Forrest had returned to Jackson, Tennessee on the 14th, where he received a message from General Polk, ordering him to return to Okolona, Mississippi, to help deal with a Federal cavalry raid that Polk's intelligence indicated was now being prepared in middle Tennessee. Forrest replied that he would obey the order, though his own observations suggested that no such operation was being planned by the Federals.
Indeed, the observations Forrest made while on the raid were entirely astute. He had already written Joe Johnston on 6 April: "I am of the opinion that everything is being concentrated against General Lee and yourself." Johnston was astute himself and this no doubt confirmed his worst fears, but Forrest added that if Johnston could combine his own cavalry resources with Forrest's, the rebels could raid through central Tennessee and cut the logistical foundation out from underneath Federal operations in the region.
Forrest repeated this assertion in a letter to Jefferson Davis written on 15 April, stating that "a move could be made into Middle Tennessee and Kentucky which would create a diversion of the enemy's resources and enable us to break up his plans." To reassure Davis that this wasn't another half-baked scheme like the one that landed Morgan in an Ohio prison, Forrest added that "such an expedition, managed with prudence and executed with rapidity, can be safely made."
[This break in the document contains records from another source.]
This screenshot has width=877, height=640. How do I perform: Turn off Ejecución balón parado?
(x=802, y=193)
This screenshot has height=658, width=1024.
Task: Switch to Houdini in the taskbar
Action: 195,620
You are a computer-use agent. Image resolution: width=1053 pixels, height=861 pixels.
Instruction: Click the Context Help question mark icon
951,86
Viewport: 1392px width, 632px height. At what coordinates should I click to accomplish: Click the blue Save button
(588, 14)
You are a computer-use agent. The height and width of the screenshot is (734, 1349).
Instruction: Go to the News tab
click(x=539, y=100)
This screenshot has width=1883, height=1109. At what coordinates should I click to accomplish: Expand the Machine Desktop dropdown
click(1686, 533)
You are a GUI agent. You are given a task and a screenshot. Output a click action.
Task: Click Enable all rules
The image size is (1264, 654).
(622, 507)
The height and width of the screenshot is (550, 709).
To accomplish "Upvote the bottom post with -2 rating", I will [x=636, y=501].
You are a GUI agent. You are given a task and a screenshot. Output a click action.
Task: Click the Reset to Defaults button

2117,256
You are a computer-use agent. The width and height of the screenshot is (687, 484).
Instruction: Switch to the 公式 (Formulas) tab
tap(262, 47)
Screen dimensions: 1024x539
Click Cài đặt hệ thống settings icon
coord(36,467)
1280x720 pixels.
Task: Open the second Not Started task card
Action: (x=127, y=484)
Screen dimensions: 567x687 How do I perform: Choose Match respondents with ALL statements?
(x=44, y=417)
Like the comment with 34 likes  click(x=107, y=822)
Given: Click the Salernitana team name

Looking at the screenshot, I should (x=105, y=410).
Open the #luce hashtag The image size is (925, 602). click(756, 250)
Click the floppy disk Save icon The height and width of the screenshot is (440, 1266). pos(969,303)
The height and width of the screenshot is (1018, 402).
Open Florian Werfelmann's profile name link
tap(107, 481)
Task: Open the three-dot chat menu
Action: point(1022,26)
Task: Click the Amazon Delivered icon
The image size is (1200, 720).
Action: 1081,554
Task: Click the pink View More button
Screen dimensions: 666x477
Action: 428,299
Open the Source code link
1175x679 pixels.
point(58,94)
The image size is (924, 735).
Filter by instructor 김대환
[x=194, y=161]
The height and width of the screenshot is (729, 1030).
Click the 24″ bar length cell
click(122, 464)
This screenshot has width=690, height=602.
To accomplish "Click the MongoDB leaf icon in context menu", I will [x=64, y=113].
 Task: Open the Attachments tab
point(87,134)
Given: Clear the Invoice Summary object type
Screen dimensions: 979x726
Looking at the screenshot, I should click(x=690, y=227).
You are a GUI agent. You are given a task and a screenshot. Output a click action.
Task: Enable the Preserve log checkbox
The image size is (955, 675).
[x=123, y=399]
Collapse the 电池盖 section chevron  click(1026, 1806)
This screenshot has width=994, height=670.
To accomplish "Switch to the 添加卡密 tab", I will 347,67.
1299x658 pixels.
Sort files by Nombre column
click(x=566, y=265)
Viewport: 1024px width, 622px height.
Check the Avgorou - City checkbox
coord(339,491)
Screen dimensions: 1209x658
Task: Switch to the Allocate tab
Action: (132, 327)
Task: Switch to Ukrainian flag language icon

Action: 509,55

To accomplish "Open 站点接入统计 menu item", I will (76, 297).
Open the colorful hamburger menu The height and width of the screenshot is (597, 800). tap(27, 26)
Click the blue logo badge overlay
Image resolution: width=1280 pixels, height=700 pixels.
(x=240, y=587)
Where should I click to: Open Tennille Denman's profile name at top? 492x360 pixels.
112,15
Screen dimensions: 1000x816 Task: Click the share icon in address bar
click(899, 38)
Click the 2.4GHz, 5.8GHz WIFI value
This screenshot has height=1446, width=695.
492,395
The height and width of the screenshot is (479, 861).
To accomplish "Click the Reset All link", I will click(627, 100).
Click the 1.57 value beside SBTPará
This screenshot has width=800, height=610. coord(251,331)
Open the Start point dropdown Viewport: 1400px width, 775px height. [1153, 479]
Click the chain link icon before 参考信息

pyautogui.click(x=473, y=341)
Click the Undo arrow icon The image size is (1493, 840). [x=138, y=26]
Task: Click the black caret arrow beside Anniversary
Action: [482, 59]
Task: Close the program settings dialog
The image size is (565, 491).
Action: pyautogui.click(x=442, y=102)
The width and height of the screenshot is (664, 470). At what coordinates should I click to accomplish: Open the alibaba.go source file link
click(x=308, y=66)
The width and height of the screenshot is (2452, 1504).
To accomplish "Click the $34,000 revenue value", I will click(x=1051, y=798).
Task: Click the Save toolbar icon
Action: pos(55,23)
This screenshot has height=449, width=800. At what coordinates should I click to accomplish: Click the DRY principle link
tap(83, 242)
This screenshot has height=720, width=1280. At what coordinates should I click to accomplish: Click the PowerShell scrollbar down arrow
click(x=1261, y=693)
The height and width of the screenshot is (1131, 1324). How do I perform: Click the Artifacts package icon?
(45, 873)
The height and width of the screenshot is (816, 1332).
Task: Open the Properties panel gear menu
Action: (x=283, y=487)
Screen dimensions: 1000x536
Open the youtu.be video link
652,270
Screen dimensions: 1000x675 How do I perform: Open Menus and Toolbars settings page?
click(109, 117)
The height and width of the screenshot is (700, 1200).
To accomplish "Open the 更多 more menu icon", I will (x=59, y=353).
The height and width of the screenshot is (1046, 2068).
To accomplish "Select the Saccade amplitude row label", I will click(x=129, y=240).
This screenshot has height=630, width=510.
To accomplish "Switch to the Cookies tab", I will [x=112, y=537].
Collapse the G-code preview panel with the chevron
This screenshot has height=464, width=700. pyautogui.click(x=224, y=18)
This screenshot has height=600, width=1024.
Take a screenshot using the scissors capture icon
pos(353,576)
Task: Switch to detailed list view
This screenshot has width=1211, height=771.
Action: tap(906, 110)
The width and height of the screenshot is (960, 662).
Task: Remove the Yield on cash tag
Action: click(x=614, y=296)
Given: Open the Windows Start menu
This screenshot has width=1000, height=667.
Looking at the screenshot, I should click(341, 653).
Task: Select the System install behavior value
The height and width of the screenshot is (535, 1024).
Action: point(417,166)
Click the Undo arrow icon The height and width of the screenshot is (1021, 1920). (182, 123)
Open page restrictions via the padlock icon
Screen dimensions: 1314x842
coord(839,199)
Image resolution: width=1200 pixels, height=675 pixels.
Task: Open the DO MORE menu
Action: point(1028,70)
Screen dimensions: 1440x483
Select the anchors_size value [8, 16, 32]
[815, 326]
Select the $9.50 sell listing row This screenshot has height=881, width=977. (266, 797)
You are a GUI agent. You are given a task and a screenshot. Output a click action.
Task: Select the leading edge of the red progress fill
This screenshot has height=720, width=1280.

* Having made his recommendations to the authorities, Forrest then tied up loose ends before his return to northern Mississippi, putting his loot in order and finishing up his recruiting drive in West Tennessee. Not all of the recruits were voluntary. Forrest didn't acknowledge that Tennessee was really in Yankee hands and enforced Confederate conscription laws, and every able-bodied male between the age of 17 and 45 that his patrols found was immediately drafted into the Confederate States Army, without even being given the opportunity to go home and pack. Such an approach was somehow unsurprising coming from a man who had traded in slaves. Whatever the methods, Forrest returned from his raid stronger than when he had left.
He also left behind an uproar like none other that had followed his raids. He always stirred up a hornet's nest, but the action at Fort Pillow, bad enough in itself, was being escalated by the rumor mill and the Union newspapers into an organized and preplanned massacre of men, women, and children, with some of the victims burned or buried alive. Indeed, the "Fort Pillow Massacre" became the atrocity tale of the war.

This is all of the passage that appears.